→ **EXERCISE INSTRUCTIONS**: Working from the top of the records below, reproduce each line exactly, ending once you have written the line containing "Open the 令牌配置".
***** DATA SECTION
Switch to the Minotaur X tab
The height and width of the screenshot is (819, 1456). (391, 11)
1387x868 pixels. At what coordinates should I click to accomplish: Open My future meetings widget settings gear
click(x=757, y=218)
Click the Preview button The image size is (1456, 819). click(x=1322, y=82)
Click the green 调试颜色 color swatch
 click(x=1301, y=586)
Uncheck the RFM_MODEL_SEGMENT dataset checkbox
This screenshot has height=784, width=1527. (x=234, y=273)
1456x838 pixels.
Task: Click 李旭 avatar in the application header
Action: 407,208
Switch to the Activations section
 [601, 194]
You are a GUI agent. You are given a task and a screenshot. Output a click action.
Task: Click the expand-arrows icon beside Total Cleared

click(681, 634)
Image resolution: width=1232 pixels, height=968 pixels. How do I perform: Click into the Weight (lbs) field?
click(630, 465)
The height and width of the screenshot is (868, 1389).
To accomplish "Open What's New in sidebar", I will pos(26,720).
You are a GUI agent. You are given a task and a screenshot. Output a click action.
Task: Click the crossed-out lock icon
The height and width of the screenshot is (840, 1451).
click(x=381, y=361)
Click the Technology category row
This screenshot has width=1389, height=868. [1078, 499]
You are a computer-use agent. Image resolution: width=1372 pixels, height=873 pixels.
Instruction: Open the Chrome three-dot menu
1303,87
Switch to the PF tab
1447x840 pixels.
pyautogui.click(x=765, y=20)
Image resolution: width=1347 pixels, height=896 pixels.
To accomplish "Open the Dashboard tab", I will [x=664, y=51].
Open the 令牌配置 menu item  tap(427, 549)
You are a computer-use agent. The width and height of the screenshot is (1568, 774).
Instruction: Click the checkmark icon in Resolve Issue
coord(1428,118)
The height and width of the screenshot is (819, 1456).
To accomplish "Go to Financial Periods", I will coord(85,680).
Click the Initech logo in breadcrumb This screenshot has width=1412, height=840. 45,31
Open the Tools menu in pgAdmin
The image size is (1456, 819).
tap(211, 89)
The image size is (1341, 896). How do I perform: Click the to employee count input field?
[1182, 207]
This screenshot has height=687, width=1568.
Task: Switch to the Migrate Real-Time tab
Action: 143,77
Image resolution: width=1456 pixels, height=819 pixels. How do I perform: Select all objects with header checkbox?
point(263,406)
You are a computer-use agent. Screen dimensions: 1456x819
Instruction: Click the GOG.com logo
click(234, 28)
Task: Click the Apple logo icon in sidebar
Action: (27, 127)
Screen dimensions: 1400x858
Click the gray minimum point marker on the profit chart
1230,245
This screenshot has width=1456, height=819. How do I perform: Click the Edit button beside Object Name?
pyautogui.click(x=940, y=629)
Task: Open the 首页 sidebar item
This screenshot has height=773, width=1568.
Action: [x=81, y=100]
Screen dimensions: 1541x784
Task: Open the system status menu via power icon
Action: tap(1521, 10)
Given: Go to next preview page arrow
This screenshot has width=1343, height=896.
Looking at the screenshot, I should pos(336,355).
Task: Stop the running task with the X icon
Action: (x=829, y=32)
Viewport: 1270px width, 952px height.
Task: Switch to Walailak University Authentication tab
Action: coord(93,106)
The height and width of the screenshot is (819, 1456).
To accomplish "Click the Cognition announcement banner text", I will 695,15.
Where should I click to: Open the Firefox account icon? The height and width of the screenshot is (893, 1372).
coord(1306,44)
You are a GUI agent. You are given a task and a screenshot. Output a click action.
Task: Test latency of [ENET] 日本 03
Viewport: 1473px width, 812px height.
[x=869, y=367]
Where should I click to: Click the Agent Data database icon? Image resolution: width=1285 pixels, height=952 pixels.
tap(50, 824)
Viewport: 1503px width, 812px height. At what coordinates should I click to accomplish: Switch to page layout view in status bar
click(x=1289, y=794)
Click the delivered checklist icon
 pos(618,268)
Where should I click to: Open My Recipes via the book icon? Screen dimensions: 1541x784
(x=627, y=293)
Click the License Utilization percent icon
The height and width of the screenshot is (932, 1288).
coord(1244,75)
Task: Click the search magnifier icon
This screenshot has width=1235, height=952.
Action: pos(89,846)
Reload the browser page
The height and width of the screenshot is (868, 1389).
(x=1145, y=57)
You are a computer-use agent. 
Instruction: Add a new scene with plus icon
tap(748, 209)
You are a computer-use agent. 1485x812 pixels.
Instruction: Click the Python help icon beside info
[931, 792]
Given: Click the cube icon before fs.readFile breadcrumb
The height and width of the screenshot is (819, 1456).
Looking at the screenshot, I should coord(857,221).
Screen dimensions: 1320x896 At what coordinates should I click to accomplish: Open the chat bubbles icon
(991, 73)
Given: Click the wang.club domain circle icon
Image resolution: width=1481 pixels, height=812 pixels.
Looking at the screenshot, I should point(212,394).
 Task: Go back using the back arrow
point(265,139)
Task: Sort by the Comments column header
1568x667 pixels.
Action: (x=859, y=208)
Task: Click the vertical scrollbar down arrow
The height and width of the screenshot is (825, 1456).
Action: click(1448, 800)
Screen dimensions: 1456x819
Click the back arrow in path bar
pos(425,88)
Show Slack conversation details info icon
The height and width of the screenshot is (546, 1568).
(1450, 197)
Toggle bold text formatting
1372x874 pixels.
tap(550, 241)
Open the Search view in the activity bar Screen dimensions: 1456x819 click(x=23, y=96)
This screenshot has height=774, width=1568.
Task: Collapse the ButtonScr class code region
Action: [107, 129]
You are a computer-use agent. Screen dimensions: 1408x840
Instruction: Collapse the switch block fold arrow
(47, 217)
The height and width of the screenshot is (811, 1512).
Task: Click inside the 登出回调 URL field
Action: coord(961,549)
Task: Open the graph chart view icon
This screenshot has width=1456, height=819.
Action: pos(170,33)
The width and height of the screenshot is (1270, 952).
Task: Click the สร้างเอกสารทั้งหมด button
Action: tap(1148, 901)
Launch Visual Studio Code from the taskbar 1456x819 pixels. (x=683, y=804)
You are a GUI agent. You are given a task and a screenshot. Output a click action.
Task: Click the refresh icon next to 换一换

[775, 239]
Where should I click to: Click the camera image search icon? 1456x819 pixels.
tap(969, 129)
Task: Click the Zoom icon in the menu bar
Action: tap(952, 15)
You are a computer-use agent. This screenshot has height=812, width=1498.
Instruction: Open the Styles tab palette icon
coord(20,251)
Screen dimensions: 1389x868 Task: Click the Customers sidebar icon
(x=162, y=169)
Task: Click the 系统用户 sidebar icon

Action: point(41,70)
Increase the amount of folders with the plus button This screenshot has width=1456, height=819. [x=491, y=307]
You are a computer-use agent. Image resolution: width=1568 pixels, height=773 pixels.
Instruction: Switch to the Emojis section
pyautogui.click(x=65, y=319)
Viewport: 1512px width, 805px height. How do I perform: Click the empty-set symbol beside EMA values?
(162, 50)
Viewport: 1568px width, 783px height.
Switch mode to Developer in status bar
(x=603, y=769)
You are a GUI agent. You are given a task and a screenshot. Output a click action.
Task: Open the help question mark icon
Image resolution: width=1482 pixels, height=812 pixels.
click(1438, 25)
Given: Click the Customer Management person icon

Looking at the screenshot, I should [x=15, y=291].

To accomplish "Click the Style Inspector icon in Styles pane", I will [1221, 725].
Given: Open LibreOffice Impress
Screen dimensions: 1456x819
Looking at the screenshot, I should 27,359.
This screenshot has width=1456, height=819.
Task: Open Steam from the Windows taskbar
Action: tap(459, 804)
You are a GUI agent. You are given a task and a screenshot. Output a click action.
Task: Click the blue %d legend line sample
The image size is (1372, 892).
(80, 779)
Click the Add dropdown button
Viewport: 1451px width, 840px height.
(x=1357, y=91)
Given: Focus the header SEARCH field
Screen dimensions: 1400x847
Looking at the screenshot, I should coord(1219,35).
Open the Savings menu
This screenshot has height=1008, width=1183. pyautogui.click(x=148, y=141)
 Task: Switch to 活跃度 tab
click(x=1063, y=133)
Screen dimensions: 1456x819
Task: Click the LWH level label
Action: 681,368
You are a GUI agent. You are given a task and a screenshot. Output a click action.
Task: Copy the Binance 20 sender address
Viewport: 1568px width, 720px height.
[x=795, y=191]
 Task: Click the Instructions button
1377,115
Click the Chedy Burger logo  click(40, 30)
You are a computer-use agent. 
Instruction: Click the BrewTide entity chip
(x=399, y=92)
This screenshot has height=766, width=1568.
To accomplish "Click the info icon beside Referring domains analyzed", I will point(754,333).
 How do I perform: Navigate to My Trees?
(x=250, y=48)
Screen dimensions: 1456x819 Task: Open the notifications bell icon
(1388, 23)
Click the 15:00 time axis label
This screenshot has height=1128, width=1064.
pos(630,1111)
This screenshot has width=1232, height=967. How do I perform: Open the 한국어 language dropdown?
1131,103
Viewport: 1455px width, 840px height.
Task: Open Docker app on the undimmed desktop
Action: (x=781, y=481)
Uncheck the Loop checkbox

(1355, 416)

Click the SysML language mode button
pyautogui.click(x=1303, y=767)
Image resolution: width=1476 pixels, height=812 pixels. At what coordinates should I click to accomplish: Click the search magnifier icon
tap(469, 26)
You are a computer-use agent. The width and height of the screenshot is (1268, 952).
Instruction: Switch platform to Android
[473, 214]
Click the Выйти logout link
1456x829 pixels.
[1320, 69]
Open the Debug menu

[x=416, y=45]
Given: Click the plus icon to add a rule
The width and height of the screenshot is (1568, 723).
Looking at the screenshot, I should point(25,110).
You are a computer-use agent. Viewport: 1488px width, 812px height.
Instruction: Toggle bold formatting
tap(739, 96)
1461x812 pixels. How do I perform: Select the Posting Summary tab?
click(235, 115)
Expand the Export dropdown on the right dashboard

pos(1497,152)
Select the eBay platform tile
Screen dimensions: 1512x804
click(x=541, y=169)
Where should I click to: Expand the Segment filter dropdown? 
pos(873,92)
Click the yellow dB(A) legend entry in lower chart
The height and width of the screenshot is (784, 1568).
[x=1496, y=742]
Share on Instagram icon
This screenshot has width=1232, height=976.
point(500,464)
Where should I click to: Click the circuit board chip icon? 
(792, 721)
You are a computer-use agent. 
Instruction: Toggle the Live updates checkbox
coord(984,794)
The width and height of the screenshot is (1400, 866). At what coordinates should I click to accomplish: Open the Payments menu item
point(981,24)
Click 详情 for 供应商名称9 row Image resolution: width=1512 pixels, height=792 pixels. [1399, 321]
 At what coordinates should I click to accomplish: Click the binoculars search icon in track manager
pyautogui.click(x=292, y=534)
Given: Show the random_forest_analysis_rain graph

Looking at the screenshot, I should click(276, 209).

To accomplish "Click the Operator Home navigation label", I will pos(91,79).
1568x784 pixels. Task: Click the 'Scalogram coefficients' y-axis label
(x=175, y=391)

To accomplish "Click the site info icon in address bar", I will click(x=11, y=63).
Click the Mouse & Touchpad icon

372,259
**********
→ **ANSWER BOX**:
Switch to the Minotaur X tab
The height and width of the screenshot is (819, 1456). (391, 11)
1387x868 pixels. At what coordinates should I click to accomplish: Open My future meetings widget settings gear
click(x=757, y=218)
Click the Preview button The image size is (1456, 819). click(x=1322, y=82)
Click the green 调试颜色 color swatch
 click(x=1301, y=586)
Uncheck the RFM_MODEL_SEGMENT dataset checkbox
This screenshot has height=784, width=1527. (x=234, y=273)
1456x838 pixels.
Task: Click 李旭 avatar in the application header
Action: 407,208
Switch to the Activations section
 [601, 194]
You are a GUI agent. You are given a task and a screenshot. Output a click action.
Task: Click the expand-arrows icon beside Total Cleared

click(681, 634)
Image resolution: width=1232 pixels, height=968 pixels. How do I perform: Click into the Weight (lbs) field?
click(630, 465)
The height and width of the screenshot is (868, 1389).
To accomplish "Open What's New in sidebar", I will pos(26,720).
You are a GUI agent. You are given a task and a screenshot. Output a click action.
Task: Click the crossed-out lock icon
The height and width of the screenshot is (840, 1451).
click(x=381, y=361)
Click the Technology category row
This screenshot has width=1389, height=868. [1078, 499]
You are a computer-use agent. Image resolution: width=1372 pixels, height=873 pixels.
Instruction: Open the Chrome three-dot menu
1303,87
Switch to the PF tab
1447x840 pixels.
pyautogui.click(x=765, y=20)
Image resolution: width=1347 pixels, height=896 pixels.
To accomplish "Open the Dashboard tab", I will [x=664, y=51].
Open the 令牌配置 menu item  tap(427, 549)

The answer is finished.